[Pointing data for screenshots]

* start *

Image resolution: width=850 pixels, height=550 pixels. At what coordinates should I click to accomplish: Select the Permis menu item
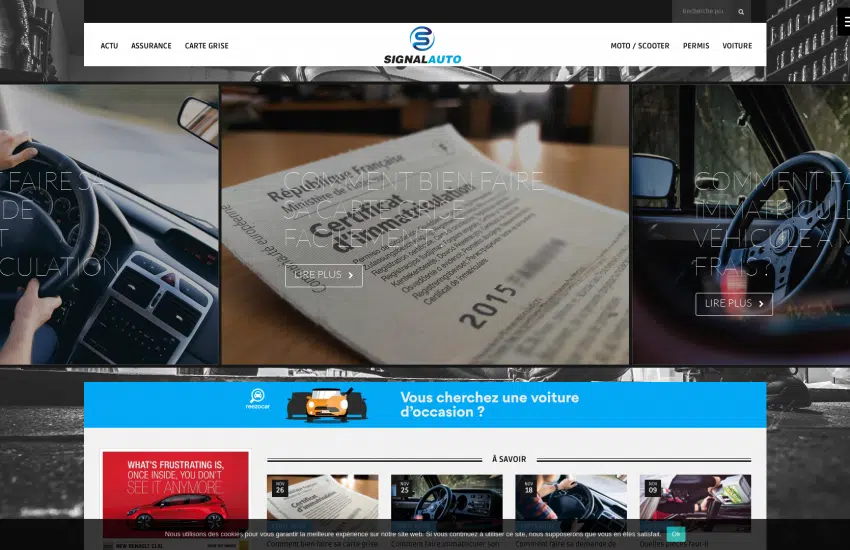[x=696, y=46]
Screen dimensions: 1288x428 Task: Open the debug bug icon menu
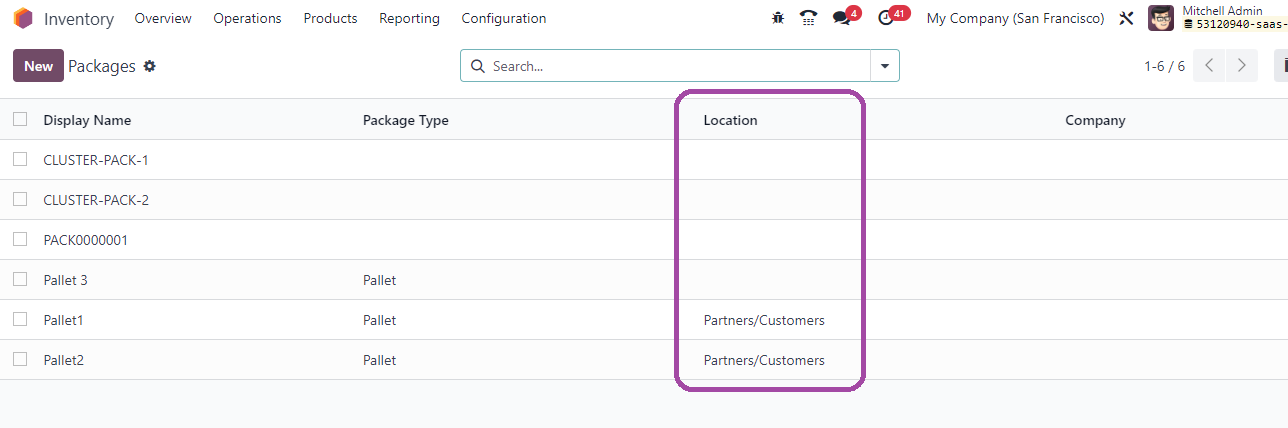pos(778,18)
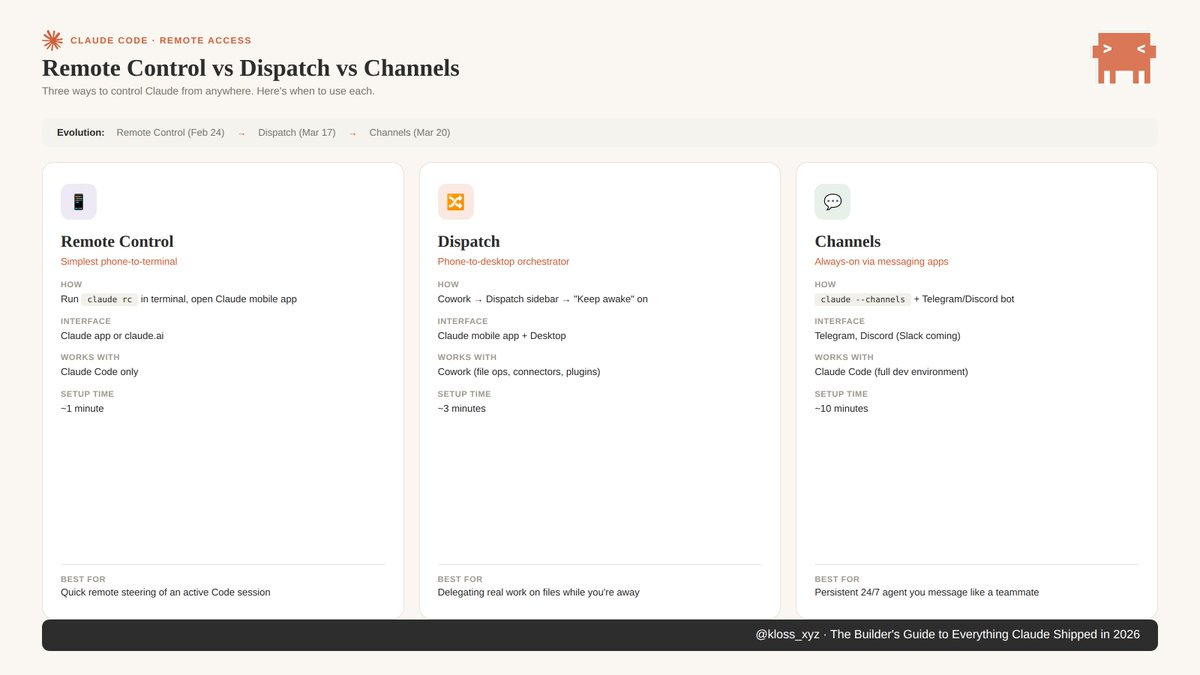The width and height of the screenshot is (1200, 675).
Task: Open the Dispatch card heading
Action: pos(469,242)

* end *

PROBLEM DESCRIPTION »
Copy out all of the rows above without changing a character, and leave the pictures out.

THE ANSWER »
Image resolution: width=850 pixels, height=550 pixels. At what coordinates should I click to accomplish: Select the Permis menu item
[x=696, y=46]
Screen dimensions: 1288x428 Task: Open the debug bug icon menu
pos(778,18)
The width and height of the screenshot is (1200, 675).
Task: Open the Dispatch card heading
Action: pos(469,242)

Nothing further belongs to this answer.